STUDY MATERIAL =
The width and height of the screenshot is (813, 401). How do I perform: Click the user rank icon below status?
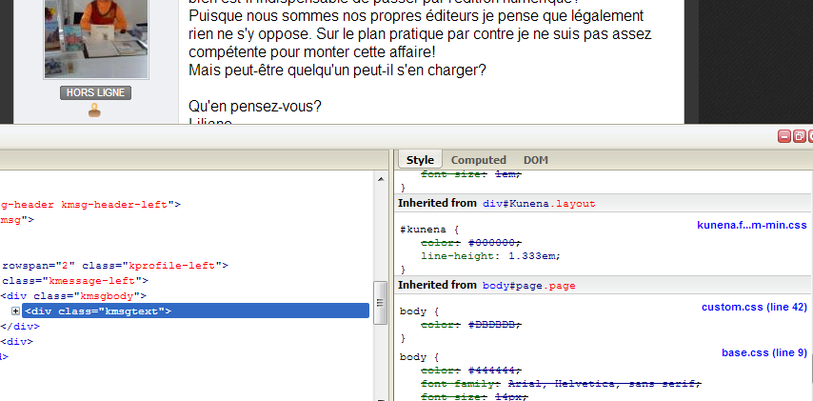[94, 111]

--

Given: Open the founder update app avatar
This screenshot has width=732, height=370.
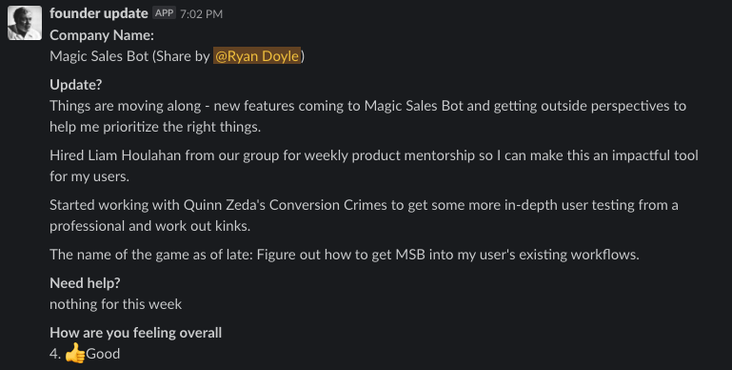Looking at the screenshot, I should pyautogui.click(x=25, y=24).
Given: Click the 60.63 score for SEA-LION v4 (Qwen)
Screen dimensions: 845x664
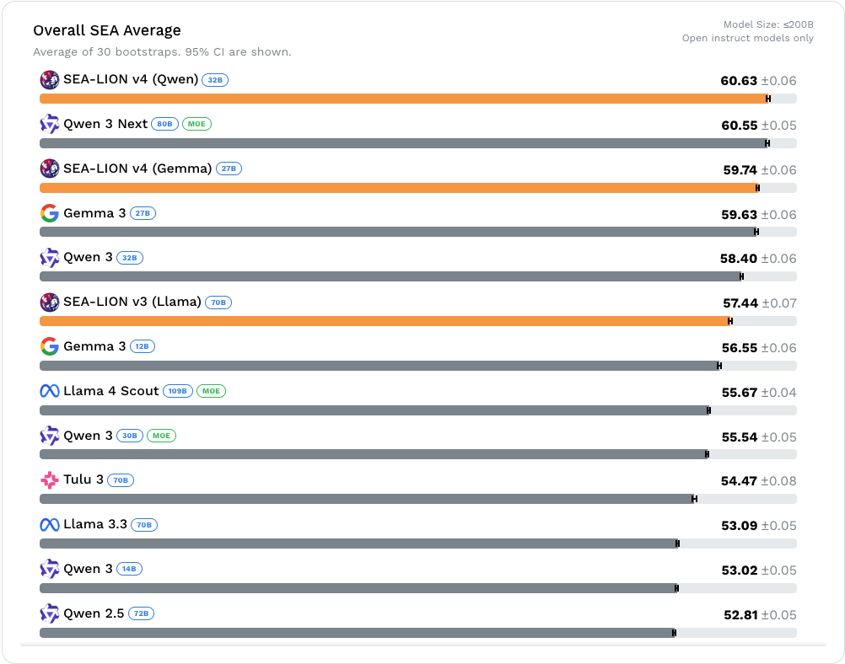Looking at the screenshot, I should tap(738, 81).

REQUIREMENT = Only lines containing "Given" belong in the answer; copy every such line from the records.

RESPONSE BELOW =
Given: Open the founder update app avatar
Given: Click the 60.63 score for SEA-LION v4 (Qwen)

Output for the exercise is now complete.